Belrise Industries

IPO Size: Rs. 2,150 cr, Entirely Fresh issue
- For debt repayment of Rs.1,618 cr, of Rs. 2,600 cr gross debt
Price band: Rs. 85-90 per share
M cap: Rs. 8,009 cr, implying 27% dilution
IPO Date: Wed 21st May to Fri 23rd May 2025, Listing Wed 28th May 2025
Grey Market Premium (GMP): We are strongly against ‘grey market premium’ as it is an unofficial figure, against SEBI guidelines.

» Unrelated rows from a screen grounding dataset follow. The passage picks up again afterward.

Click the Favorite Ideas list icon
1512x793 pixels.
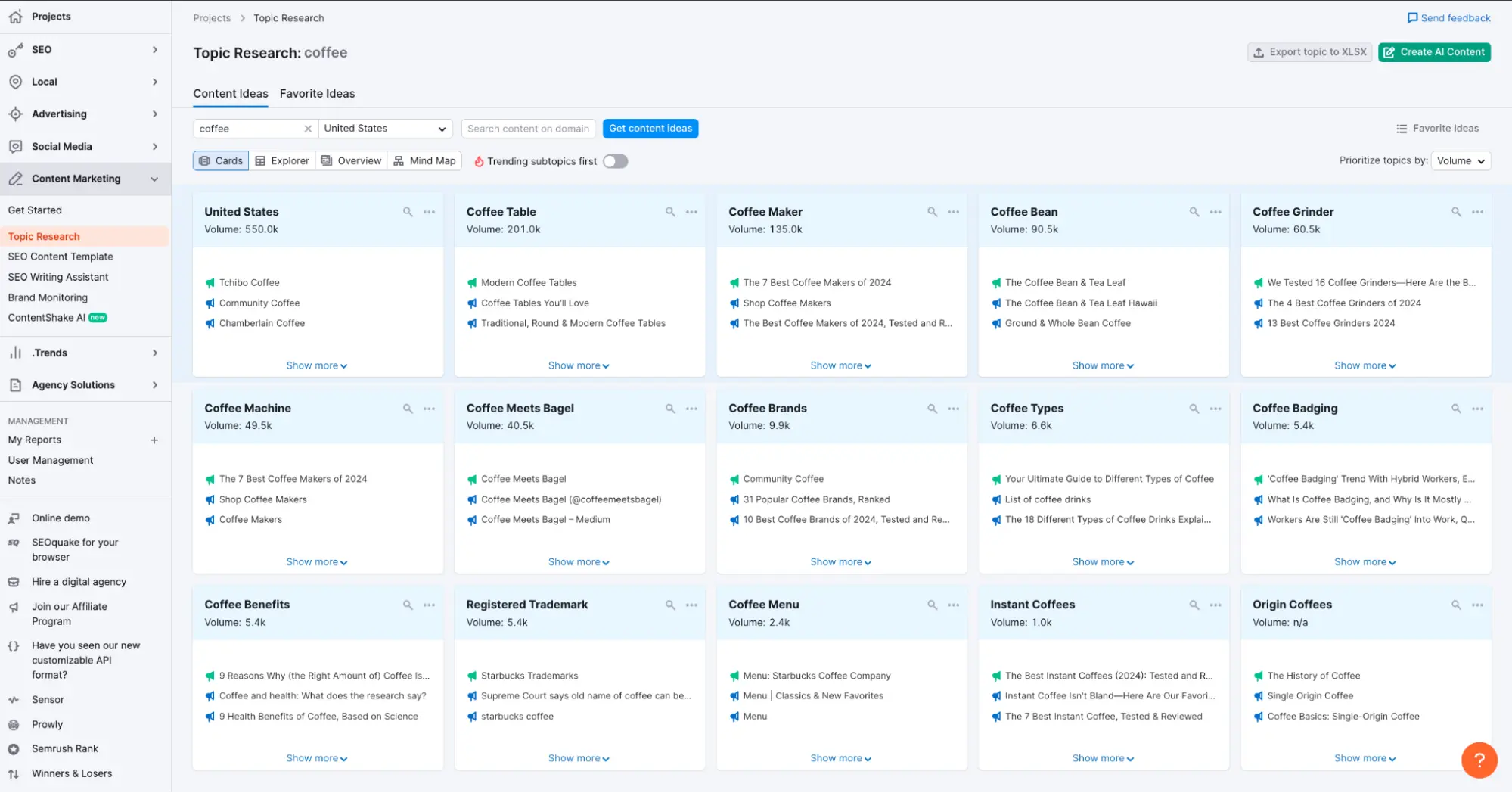pyautogui.click(x=1402, y=128)
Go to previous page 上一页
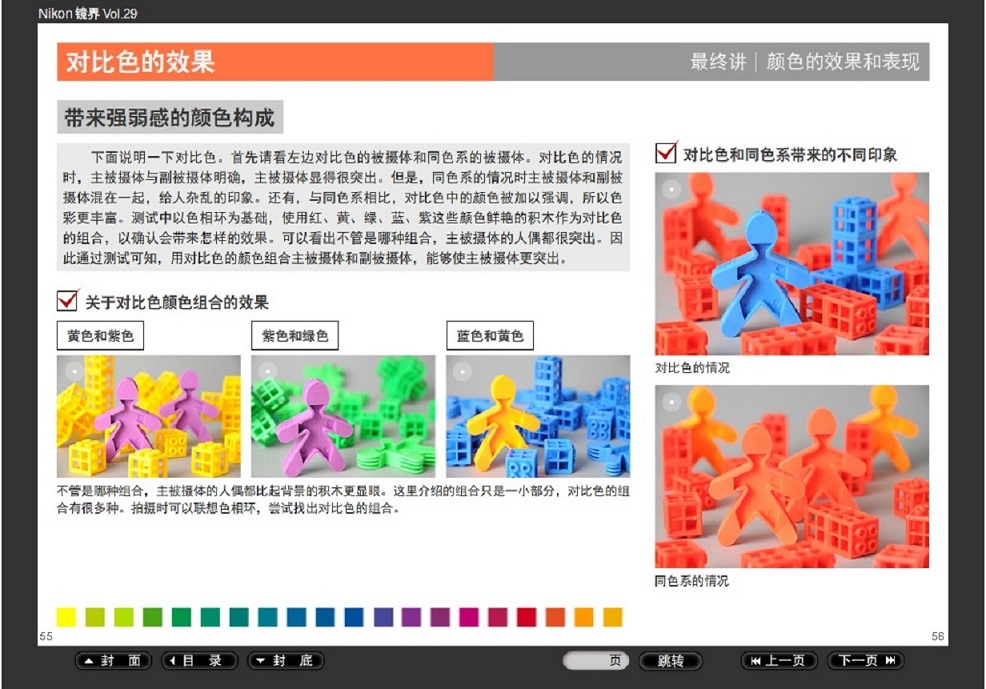 (777, 661)

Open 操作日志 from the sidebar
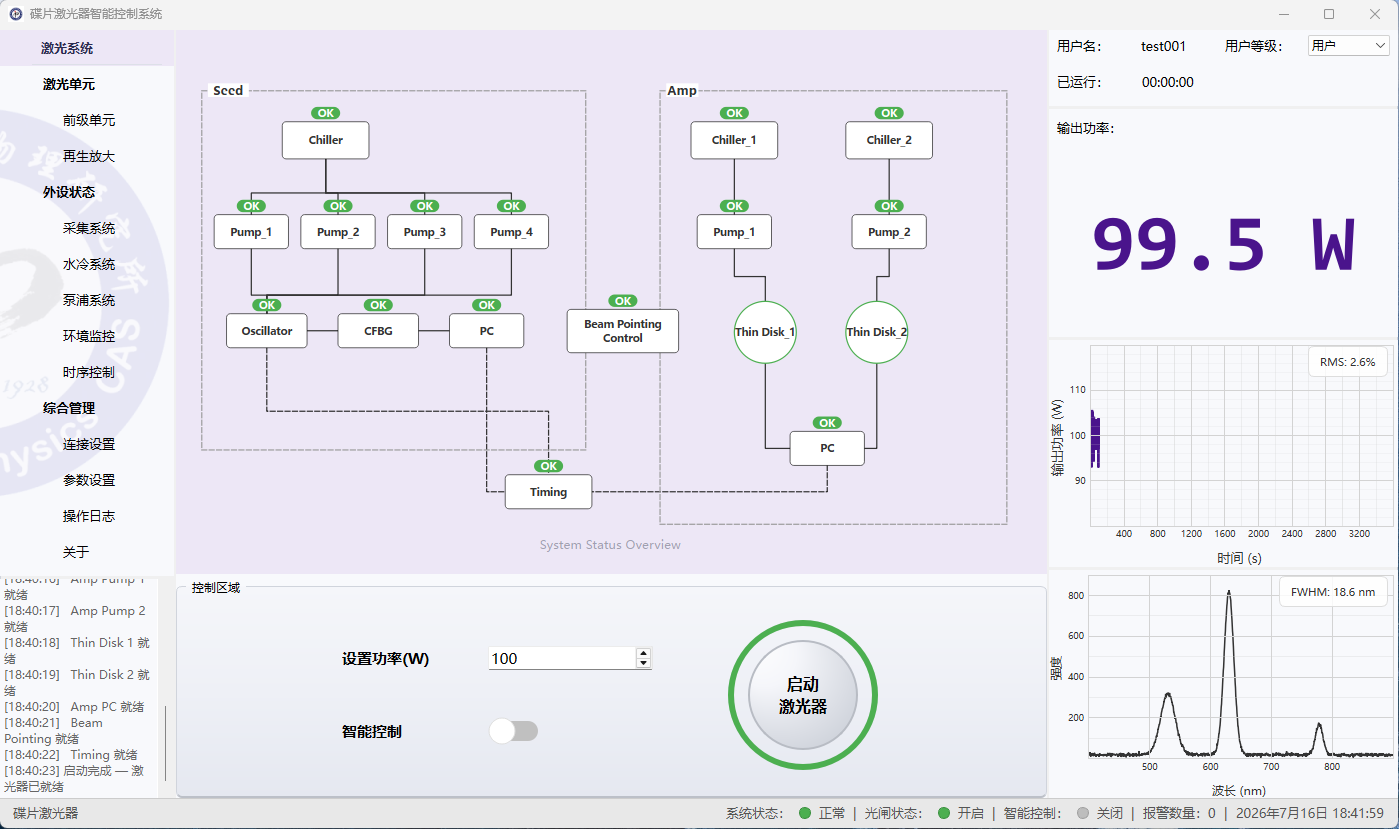coord(88,516)
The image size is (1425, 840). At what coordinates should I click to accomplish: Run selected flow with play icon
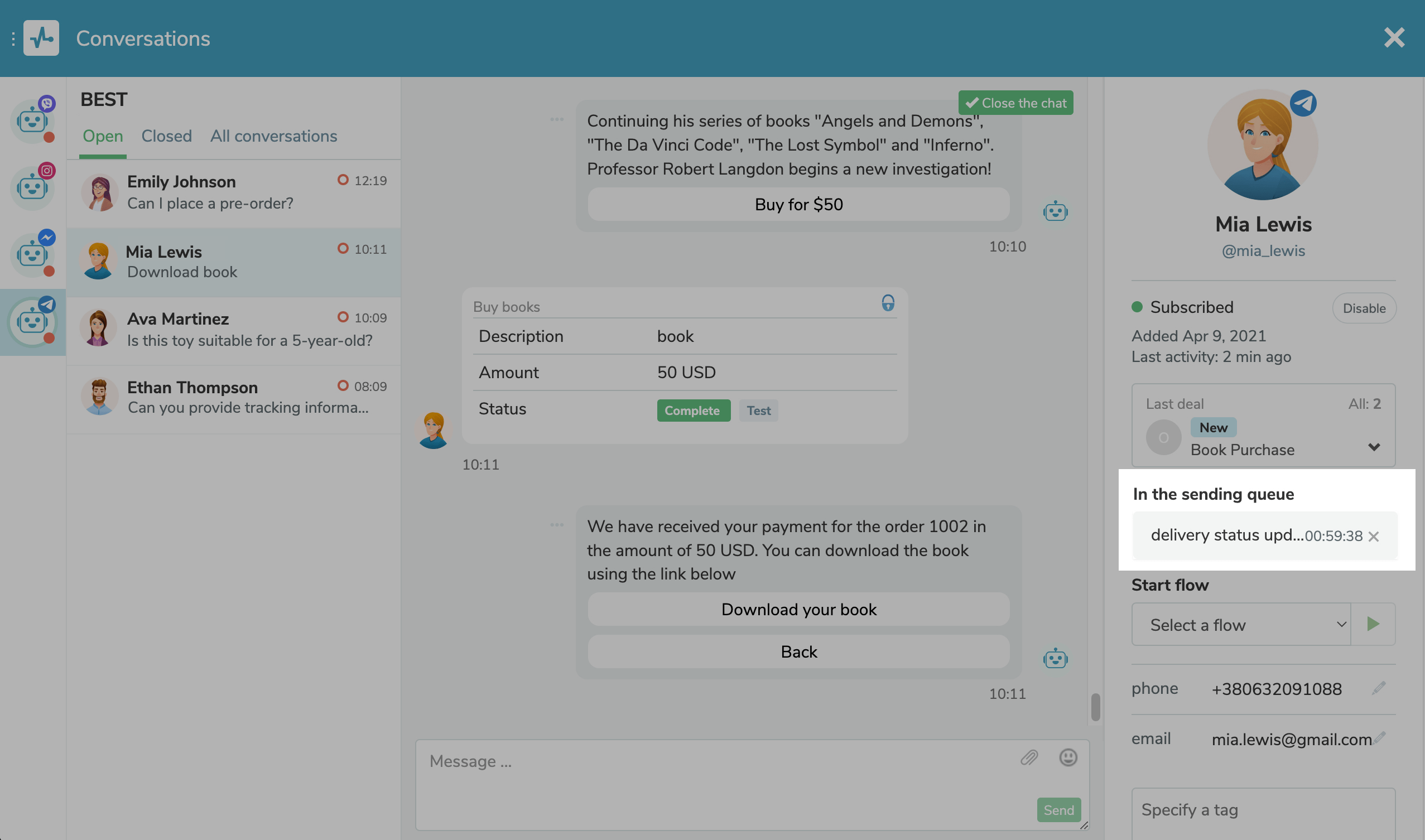tap(1373, 624)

Aurangabad-based Auto Component Maker
Belrise Industries manufactures metal chassis systems (top-selling product), polymer components, suspension systems, body-in-white components and exhaust systems, with sheet metal, accounting for 70% of Rs. 8,000 cr annual revenue. It has 17 plants across India’s auto belt, deriving ~75% revenue from India. Catering to two-wheelers (2/3rd revenue share), three-wheelers, four-wheelers and commercial vehicles, Bajaj Auto, Honda Motorcycle, Hero Moto, Jaguar Land Rover, Royal Enfield are key customers.
Recent Acquisition
In Mar 2025, Belrise acquired H-One India from its Japan’s parent, for a reported Rs. 380 cr consideration, which manufactures high-tensile steel fabrication for passenger vehicles at 2 plants in North India. H-One’s FY24 revenue was at Rs. 336 cr, but margin is learnt to be lower than Belrise, besides a patchy track record of profits.
Debt Repayment
On a net worth of Rs. 2,587 cr as of 31.12.24, net debt of Rs.2,523 cr implied a debt equity ratio of 0.98:1. Post IPO, debt equity ratio will be comfortable at 0.2:1, in addition to saving interest costs.
Margins Under Pressure
FY24 revenue rose 14% YoY to Rs. 7,484 cr but EBITDA excluding other income rose only 6% YoY, to Rs. 924 cr. PAT actually declined 1% YoY to Rs.311 cr, translating into an EPS of 4.8.
9MFY25 witnessed growth slowdown and margin contraction, with revenue flat YoY at Rs. 6,013 cr and EBITDA down marginally to Rs. 796 cr and PAT dropped 17% YoY to Rs.245 cr. EBITDA margin excluding other income fell from 13.3% in FY23 to 12.4% in 9MFY25.
Inline Pricing
Lower interest outgo leads to an estimated FY26E EPS of about Rs. 5.8, against Rs. 3.8 EPS for 9MFY25. This implies a PE multiple of 15.5x on FY26E basis, which is in-line for margin compression, 5% expected net margin and 13% RoE. While 2W industry outlook is positive on rural demand revival and normal monsoon forecast, sector cyclicity and few company risks remain:
- Related party transactions account for 25-30% of sales and expenses
- 20% revenue comprises pure-ICE components, like exhaust, which is concerning given high electric penetration, especially in 2W and 3W segment.
Thus, the IPO is priced as per company’s mediocre financials and market positioning.